Bu durumun ortaya koyduğu şey, New York Times’ın, Brooking toplumsal araştırma kuruluşu (Amerika’yı yansıtan en prestijli grup) nüfus araştırmaları uzmanı William Frey’in  aktardığından farklı değil. Ona göre Amerika, “bir neslin kültürünün büyük ölçüde beyaz olduğu çok milletli ve daha fazla küreselleşmiş bir ülke”dir.

Göç tarihinin esasını oluşturmadığı ve kötü olayları çağrıştıran ırksal istatistiklerin yer aldığı etnik çeşitliliğe sahip Avrupa bakımından bu değişimin göstergeleri çok açık değil. Fakat bu perspektif Amerikalılar için, ülkeyi tesis eden Avrupalı popülasyonların dominasyonuyla tarihi bir kırılma perspektifidir.

Zaten Beyazları dört eyalette (Kaliforniya, Texas, New Mexico ve Hawai) ve Colombia (Washington yerleşkesi) bölgesinde; New York, Las Vegas ve Memphis gibi büyük kentlerde olduğu gibi artık çoğunluk değiller.

Bu evrim, göçün yanı sıra demografik büyümenin %92’sini besleyen azınlıkların daha fazla çocuk yetiştirmesi nedeniyle ivmesini artıracak. Etnik ve ırksal uçurum (ve buna koşut olarak sosyal uçurum) giderek dikkat çekici bir yaş dağılımıyla örtüşecek. Basitleştirirsek, bir yanda “yaşlı Beyazlar” diğer yanda “azınlıkların genç nesli”.

Demografik olarak da ekonomik açıdan olduğu kadar büyük ölçüde baskın geldiği takdirde, İspanyol kökenlilerin 27 ve Siyahların 31 olan yaş ortalamalarına karşılık, nüfusun %63’ünü temsil eden beyazların yaş ortalaması 42’ye ulaşır.

Yerel olarak daha da derinleşebilecek olan bu derin uçurum ağır sorulara kapı açar. Örneğin, “Beyaz” nüfus, kendilerini benimsemek zorunda olmayan bu genç kitle için, büyük ölçüde açık veren eğitim finansmanına katkı sağlamaya istekli mi?

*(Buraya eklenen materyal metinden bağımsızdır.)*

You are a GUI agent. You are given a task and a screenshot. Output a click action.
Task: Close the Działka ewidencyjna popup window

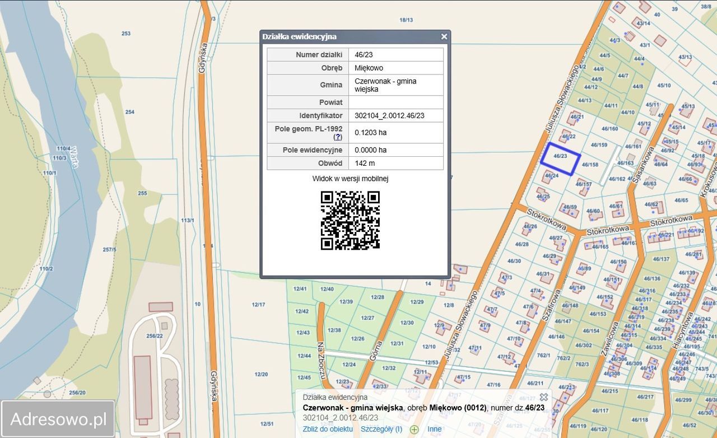pyautogui.click(x=444, y=37)
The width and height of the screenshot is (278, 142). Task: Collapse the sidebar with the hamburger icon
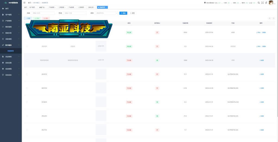(x=24, y=3)
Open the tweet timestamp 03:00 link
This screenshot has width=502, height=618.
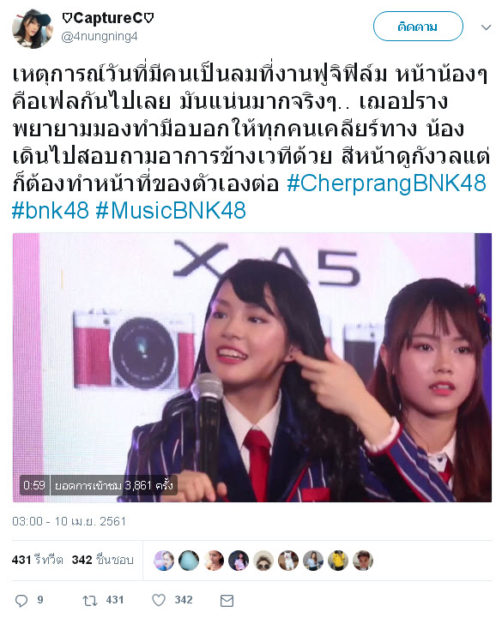[69, 521]
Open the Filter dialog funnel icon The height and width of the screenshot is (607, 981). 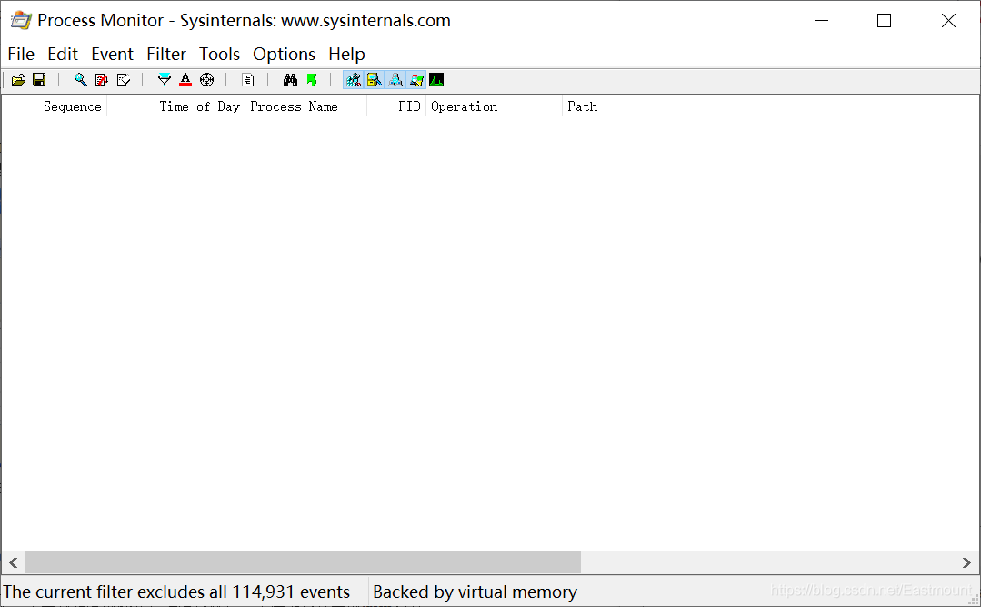pos(165,80)
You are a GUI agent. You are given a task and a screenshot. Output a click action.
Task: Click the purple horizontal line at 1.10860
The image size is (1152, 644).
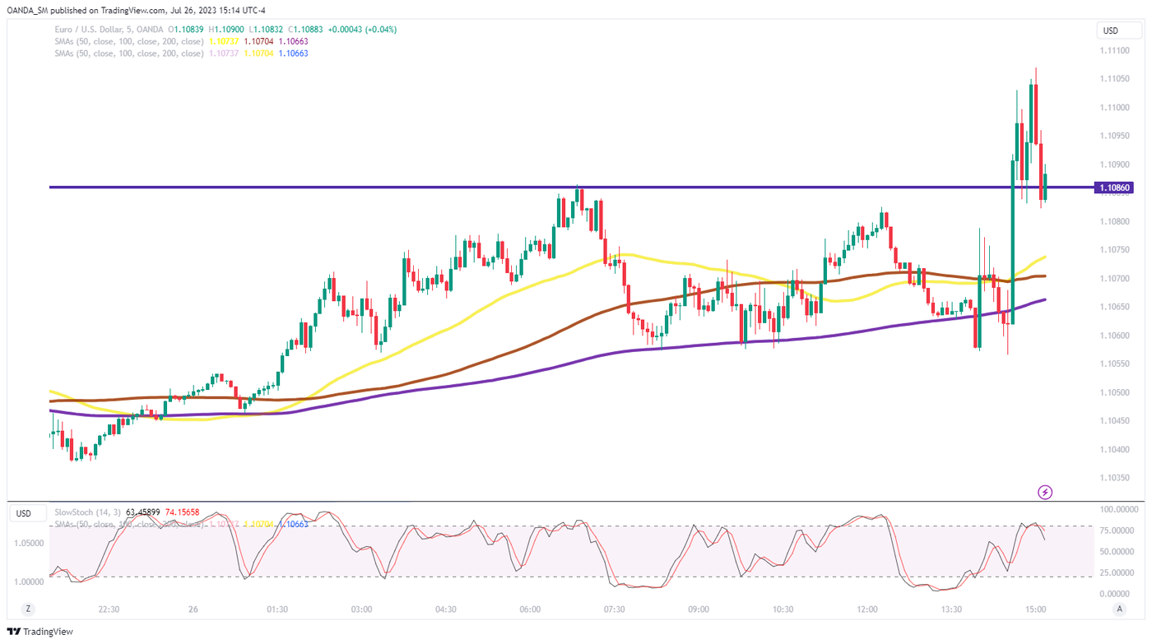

Bugün, Beyazların %31’ine karşılık İspanyolların yalnızca %13’ü, Siyahların ise %18’i üniversite diploması sahibi olabiliyor.

Diğer bir sorun ise İkinci Dünya Savaşı sonrası yıllardaki beyaz doğum oranlarının yüksek olduğu (baby-boomers) bir dönemden, genç kategorisindeki toplumsal ağırlığı daha az  ve avantajları ister istemez yakınsak olmayan “renkliler”e miras kalan devasa kamusal borç yüküdür.

Kısacası, kolektif kimliğin kademeli olarak yer değiştirmesinin ötesinde, bu Amerika’nın testten geçireleceği bir toplumsal sözleşmedir. “Ulus kadar biz de değişiyoruz. Çehremiz değişiyor.” sözleriyle tahlil ediyor bu olguyu, New York Üniversitesi’nin göç çalışmaları profesörü Marcelo Suarez-Orozco. “Ülkemiz belki de tarihini göçlerin oluşturduğu tek ülke dünyada. Bu, içinde yaşadığımız ülkenin kök süreci ve daha da önemlisi bizim yazgımız.”

Emeklilik giderlerini kimin üstleneceği gibi Avrupalıların kapısını çalan pek çok sosyal kırılma ile sonuçlanan bir yazgı; fakat aynı zamanda ülkeyi koruyan ve hem ekonomik dinamizm hem de kültürel canlanma vaadini içinde barındıran bir yazgı.